Ramón caminó hasta el baño y llenó la bañera.
¿De verdad te vas a matar ya? Ramón se miró de nuevo la muñeca, era muy extraño. Agarró el cuchillo con la otra mano y tiró, lo sacó. No le dolió demasiado, comenzó a sangrar abundantemente. Ramón se desnudó y metió en la bañera. No cabía del todo de largo. Ramón pensó en Rocío, cuánto le había dolido y desconcertado el abandono de su mujer. Habían sido tan felices juntos. Un sábado, llevaban ya años de tiranteces, insuficiencias y quejas, una derrota diaria que se traducía en ataques continuos y desprecios por parte de Rocío, Rocío estallaba de nuevo gritando que Ramón nunca hacía nada por ella, que ella hasta le cortaba el pelo a él y Ramón le cortó el pelo a ella. Rocío se fue de casa medio calva, con las niñas, lloró tres días y abandonó a Ramón, alegando maltrato, para siempre. Ramón no lloró nada pero nunca superó aquel abandono. Ella era su mujer, su Rocío, se habían jurado infinidad de veces amor y lealtad, se salvarían o condenarían juntos. Era ella lo que él utilizaba para darse valor, procurarse tranquilidad y sentido, sobrellevar mejor los problemas de la vida. Era ella en lo que él se apoyaba, con lo que se mentía. Y Ramón la había cuidado, querido, entretenido, protegido, besado, amado profundamente. Se había esforzado hasta el límite también, por ella y sus hijas. No sólo en el trabajo, aquel absurdo de largas horas. Por Rocío Ramón aprendió a cocinar y poner la lavadora, limpiaba los baños.

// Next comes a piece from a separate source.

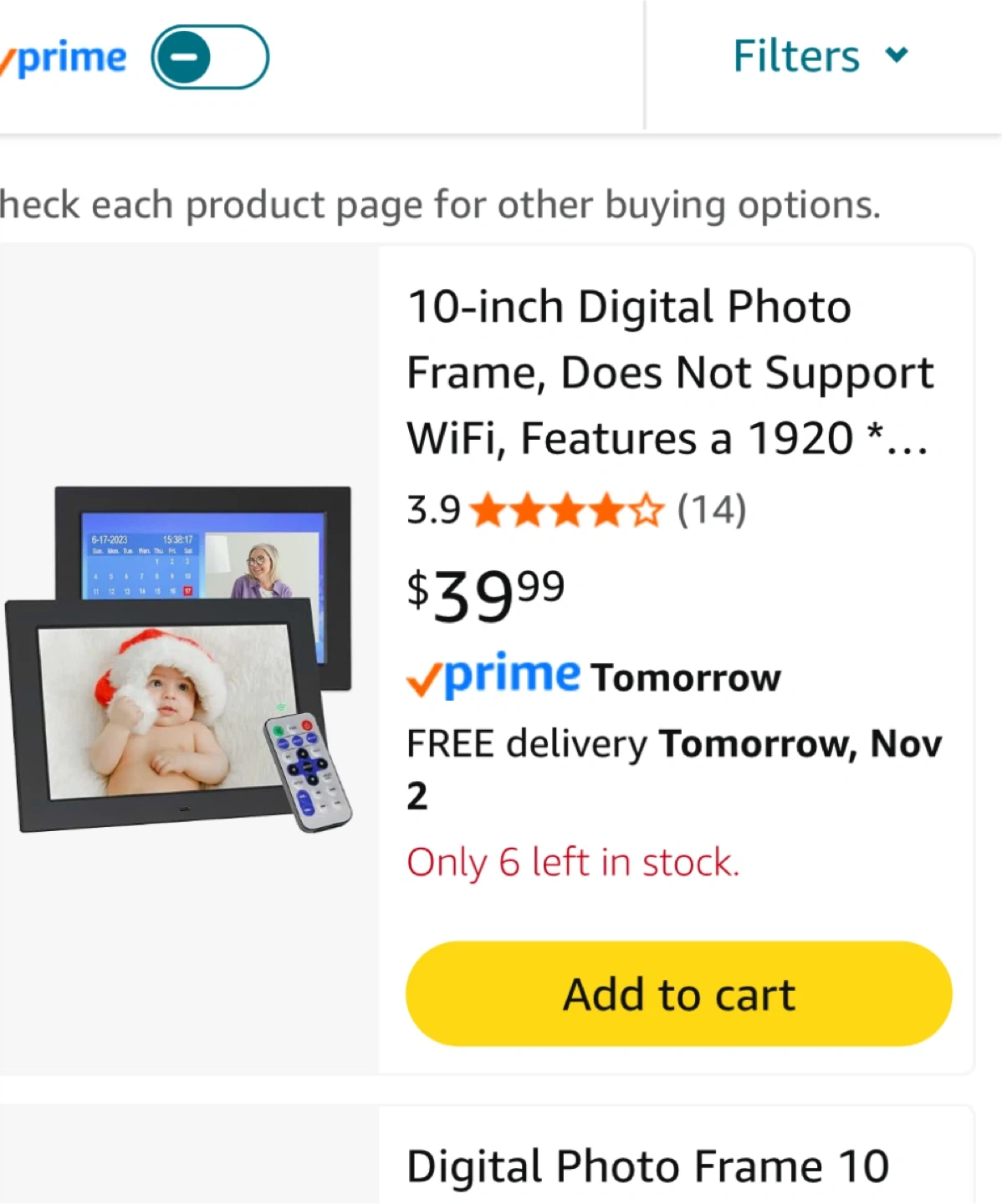Toggle the Prime filter switch
The width and height of the screenshot is (1002, 1204).
point(210,57)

El agua sale rápido de los grifos, observó Ramón, sale con presión. Luego miró el agua roja de sangre. No le dolía nada la muñeca. A Ramón le parecía todo irreal, extraño. Se oía el televisor de fondo. ¿De verdad te vas a matar ya?, pensó. No lo sé. Yo no sé nada ya, pensó. Ramón se sentía extraño. Todo era confuso. Tampoco hablaba apenas con sus hijas. Les aconsejaba que fueran felices, que se quisieran. Ramón no cabía en la bañera. Todos somos la felicidad, pensó. Todos somos la felicidad, las otras cosas que sentimos son sólo estados de ánimo.
Ramón despertó, no recordaba nada del sueño. Últimamente bebía mucho café y no recordaba los sueños. Se despertaba extremadamente cansado y le dolía por detrás la cabeza. Ramón tenía 23 años. Ramón no encontró leche en la nevera.